0

Let me first inform all of you that I am very new to Spark.

I need to process a huge number of records in a table and when it is grouped by email it is around 1 million. I need to perform multiple logical calculations based on the data set against individual email and update the database based on the logical calculation

Roughly my code structure is like

//Initial Data Load ...
import sparkSession.implicits._
var tableData = sparkSession.read.jdbc(<JDBC_URL>, <TABLE NAME>, connectionProperties).select("email").where(<CUSTOM CONDITION>)

//Data Frame with Records with grouping on email count greater than one
var recordsGroupedBy =tableData.groupBy("email").count().withColumnRenamed("count", "recordcount").filter("recordcount > 1 ").toDF()

//Now comes the processing after grouping against email using processDataAgainstEmail() method 

recordsGroupedBy.collect().foreach(x=>processDataAgainstEmail(x.getAs("email"),sparkSession))

Here I see foreach is not parallelly executed. I need to invoke the method processDataAgainstEmail(,) in parallel. But if I try to parallelize by doing

Hi I can get a list by invoking

val emailList =dataFrameWithGroupedByMultipleRecords.select("email").rdd.map(r => r(0).asInstanceOf[String]).collect().toList

var rdd = sc.parallelize(emailList )

rdd.foreach(x => processDataAgainstEmail(x.getAs("email"),sparkSession))

This is not supported as I can not pass sparkSession when using parallelize.

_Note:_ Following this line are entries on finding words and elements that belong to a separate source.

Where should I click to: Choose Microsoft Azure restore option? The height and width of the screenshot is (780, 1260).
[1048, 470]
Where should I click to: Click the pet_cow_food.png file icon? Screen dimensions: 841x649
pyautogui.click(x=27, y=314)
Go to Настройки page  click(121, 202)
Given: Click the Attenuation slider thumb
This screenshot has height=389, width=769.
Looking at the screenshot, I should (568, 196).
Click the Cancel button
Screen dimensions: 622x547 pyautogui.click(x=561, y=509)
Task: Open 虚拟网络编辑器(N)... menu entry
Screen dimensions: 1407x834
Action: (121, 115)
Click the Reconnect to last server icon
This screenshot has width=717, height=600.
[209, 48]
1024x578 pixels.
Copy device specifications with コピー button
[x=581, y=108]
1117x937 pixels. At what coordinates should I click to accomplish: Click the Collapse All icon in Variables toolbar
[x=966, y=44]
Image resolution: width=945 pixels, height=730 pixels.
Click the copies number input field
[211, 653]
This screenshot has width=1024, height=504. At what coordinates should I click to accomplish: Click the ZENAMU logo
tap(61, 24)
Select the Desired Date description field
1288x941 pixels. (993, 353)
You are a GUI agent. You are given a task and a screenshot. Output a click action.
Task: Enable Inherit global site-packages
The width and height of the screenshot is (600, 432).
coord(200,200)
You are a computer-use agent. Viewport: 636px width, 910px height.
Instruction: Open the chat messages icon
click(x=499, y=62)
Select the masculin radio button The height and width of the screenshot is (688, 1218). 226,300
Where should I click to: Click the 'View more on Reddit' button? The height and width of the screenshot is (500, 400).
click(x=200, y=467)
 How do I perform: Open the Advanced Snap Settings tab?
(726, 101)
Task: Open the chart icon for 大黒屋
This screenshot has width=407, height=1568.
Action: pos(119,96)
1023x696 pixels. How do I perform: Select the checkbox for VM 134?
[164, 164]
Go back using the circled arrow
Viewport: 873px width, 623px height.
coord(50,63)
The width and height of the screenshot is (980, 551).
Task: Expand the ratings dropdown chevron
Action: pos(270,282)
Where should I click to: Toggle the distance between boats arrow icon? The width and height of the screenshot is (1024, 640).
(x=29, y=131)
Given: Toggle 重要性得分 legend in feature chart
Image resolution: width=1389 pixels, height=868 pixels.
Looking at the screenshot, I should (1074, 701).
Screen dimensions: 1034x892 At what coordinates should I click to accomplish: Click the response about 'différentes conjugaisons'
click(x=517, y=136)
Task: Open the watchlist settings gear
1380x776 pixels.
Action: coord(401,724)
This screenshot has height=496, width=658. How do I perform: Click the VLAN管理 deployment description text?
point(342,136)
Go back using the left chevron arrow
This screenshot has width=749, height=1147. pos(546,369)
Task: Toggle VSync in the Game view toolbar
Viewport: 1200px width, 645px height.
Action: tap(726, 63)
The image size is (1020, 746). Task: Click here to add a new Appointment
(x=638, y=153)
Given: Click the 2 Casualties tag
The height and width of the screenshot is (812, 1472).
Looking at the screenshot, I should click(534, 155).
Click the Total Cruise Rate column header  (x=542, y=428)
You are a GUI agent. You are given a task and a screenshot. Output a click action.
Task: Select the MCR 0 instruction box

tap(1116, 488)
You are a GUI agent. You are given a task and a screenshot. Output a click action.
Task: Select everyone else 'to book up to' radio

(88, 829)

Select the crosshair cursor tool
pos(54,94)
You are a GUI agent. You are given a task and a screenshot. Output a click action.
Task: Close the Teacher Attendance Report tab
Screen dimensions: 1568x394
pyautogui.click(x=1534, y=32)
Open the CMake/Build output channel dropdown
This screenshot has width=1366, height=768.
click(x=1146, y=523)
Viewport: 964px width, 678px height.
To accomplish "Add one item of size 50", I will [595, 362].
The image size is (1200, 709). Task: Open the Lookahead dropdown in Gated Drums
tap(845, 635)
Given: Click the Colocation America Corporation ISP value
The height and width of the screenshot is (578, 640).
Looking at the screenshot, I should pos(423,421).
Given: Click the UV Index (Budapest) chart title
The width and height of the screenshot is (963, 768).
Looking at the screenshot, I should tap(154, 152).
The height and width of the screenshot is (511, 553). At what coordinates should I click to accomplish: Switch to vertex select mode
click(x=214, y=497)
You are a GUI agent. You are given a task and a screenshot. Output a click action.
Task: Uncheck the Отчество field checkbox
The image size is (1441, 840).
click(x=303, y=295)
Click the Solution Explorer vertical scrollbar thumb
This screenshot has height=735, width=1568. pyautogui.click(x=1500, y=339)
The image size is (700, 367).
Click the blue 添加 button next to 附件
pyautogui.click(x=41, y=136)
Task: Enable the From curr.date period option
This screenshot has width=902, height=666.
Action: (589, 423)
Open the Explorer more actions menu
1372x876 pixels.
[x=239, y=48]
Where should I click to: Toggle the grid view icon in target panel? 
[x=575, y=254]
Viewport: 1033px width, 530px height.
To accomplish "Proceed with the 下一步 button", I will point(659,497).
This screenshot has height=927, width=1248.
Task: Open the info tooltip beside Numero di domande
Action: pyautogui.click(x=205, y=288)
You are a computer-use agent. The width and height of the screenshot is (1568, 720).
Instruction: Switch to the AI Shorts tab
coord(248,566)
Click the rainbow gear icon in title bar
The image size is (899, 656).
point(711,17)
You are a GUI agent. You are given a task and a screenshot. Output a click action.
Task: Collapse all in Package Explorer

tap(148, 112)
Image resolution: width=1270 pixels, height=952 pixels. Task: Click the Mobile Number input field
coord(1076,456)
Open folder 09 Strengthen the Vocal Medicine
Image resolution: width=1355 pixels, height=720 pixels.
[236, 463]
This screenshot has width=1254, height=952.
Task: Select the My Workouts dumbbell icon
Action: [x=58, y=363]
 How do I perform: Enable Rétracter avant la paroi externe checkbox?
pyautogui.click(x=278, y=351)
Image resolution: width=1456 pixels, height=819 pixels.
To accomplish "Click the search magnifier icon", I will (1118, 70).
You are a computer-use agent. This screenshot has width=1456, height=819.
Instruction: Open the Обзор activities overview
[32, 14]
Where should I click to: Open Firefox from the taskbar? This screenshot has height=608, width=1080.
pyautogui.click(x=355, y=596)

Can anybody help me with this as in processDataAgainstEmail(,) multiple operations would be performed related to database insert and update and also spark dataframe and spark SQL operations needs to be performed?

To summerize I need to invoke parallelly processDataAgainstEmail(,) with sparksession

In case it is not all possible to pass spark sessions, the method won't be able to perform anything on the database. I am not sure what would be the alternate way as parallelism on email is a must for my scenario.

Lamanus
  • 12,898
  • 4
  • 21
  • 47
Soumen
  • 121
  • 1
  • 3
  • 14
  • You probably need `foreachPartition` check this [post](https://stackoverflow.com/questions/30484701/apache-spark-foreach-vs-foreachpartitions-when-to-use-what). Within foreachPartition you can call `processDataAgainstEmail` and save data to database although you can't use SparkSession. SparkSession is only available on driver's code therefore you need to organise your code in a different way. – abiratsis Feb 23 '20 at 23:38

1 Answers1

0

The forEach is the method the list that operates on each element of the list sequentially, so you are acting on it one at a time, and passing that to processDataAgainstEmail method.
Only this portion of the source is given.